Greene encouraged his top students to move to New York City, where the most advanced art was being created and exhibited, and he even helped them find an apartment to share.

The influence of Ashcan realist Robert Henri on his student Edward Hopper is not impossible to grasp. In 1935, Hopper himself said, "You must not forget that I was for a time a student of Henri's who encouraged all his students to try to depict the familiar life about them." However, the influence of Henri on Vaclav Vytlacil, one of the members of the American Abstract Artists group, is not easy to identify; and Vytlacil's influence on his student Robert Rauschenberg may be even less evident. Still, the importance of the teacher as conveyer of art wisdom becomes clear if one looks at the line connecting the three artists as representing the most progressive thought in American art during their respective primes for the first six decades of the twentieth century.

Those who currently attempt to teach a specific style often find themselves in battle with iconoclastic students. "Josef Albers was, for me, more a source of aggravation than of inspiration," painter Audrey Flack, who studied with Albers at Yale University in the early 1950s, said. "He was a very rigid man with very rigid ideas. He wanted me, he wanted everyone, to paint squares and, if you didn't, he gave you trouble. I was then an abstract expressionist trying to be a realist. We couldn't even get models to work from. Albers had us all doing squares, in effect, to make clones of himself." However, the experience of studying with Albers wasn't all negative for Flack. Being in the presence of such an artist was compelling in itself since "he recognized talent, and you knew that he knew." To be identified as having talent by Albers was an inspiration in itself, even though the pursuit of that talent often set up a battle zone in the studio.

One of the immeasurable qualities of an inspiring teacher is a good eye, especially when students are shown how to see (and, therefore, how to create) in a new way. Harry Callahan, who founded and headed the photography department at the Rhode Island School of Design, was legendary for his ability to invigorate the work of his students. Emmet Gowin, a Callahan student during the mid-1960s, credits his teacher with helping to shape his own ideas about art and the world around him. Gowin noted that the "transmission of knowledge was actually very indirect. You were learning in the presence of someone else's thinking, seeing how Callahan identified the task and what his attitude to the task was. He had the kinds of standards for photography that were new to me."

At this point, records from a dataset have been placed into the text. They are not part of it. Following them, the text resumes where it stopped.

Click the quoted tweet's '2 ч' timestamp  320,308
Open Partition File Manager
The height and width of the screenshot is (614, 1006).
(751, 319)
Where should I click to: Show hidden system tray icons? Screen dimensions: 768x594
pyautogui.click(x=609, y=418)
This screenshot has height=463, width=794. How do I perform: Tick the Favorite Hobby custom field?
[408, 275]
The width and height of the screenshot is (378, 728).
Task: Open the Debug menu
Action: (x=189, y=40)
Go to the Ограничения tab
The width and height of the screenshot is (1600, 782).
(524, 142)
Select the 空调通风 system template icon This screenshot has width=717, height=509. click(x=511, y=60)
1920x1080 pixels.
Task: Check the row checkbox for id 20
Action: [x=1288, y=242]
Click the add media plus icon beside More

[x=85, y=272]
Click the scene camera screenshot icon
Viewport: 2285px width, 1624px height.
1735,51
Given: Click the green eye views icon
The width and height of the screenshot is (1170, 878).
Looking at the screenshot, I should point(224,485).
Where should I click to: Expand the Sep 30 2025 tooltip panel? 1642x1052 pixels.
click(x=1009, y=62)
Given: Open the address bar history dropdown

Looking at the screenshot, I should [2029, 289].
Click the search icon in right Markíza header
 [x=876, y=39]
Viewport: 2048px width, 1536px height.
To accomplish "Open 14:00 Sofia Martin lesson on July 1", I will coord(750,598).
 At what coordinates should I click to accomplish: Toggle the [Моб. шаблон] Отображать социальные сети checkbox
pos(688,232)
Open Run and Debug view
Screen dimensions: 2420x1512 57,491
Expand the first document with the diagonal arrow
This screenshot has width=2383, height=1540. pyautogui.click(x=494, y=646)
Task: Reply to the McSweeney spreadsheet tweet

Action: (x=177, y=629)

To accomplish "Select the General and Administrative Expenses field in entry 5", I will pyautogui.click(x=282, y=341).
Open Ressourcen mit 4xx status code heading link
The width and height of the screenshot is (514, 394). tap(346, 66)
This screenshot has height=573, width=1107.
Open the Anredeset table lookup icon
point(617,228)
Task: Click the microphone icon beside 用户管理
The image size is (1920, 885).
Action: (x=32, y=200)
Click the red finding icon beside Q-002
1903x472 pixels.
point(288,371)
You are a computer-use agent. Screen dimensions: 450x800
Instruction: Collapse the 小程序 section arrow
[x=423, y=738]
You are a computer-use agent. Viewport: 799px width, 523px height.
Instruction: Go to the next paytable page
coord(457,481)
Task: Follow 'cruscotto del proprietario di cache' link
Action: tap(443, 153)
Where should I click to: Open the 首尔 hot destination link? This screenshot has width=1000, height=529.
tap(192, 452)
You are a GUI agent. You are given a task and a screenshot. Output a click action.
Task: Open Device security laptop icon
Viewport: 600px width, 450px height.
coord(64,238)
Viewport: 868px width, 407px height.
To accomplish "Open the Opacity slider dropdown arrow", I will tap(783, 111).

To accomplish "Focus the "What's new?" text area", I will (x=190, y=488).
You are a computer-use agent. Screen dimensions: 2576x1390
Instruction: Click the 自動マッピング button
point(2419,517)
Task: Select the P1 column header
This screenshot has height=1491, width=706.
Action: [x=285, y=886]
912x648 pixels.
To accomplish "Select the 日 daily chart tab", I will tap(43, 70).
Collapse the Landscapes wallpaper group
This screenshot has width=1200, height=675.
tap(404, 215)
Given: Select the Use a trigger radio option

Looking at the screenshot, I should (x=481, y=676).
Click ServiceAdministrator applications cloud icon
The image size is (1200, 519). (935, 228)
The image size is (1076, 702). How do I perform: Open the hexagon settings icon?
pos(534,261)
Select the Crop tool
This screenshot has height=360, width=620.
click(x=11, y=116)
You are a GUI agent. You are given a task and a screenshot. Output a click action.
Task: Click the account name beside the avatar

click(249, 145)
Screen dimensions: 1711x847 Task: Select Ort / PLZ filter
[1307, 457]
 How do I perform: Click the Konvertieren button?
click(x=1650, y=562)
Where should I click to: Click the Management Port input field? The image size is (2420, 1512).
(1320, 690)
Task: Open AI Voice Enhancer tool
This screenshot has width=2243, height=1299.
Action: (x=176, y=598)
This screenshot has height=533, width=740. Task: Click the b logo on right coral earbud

Gowin came to Callahan's first class with a painting and graphic design background, but found his confidence shaken within the first hour. Callahan asked his students to show their photographs to each other. He left the room for a period of time and then returned, walking around the class and looking at various students' work. When he saw Gowin's photographs, he remarked, "You're really going to have to learn how to print" before walking on. "I thought these photographs were the best I could do," Gowin recalled, "but his comment indicated to me that I had to go a lot further than I had in understanding my subject. It was hard to know what he actually meant--was he referring to technical or perceptual problems? -- and I think it was wise of him to leave it wide open. His comments were like tarot cards; you wonder if the message was meant for you or for someone else, but you search for applications and generally find them. At other times, he would indicate what the problem was and then say he didn't know how to solve it, leaving me to think about it. I spent a lot of time rethinking and reworking those pictures I had brought in that first day and, a few weeks later, I brought them in to show them, and he told me that they were better."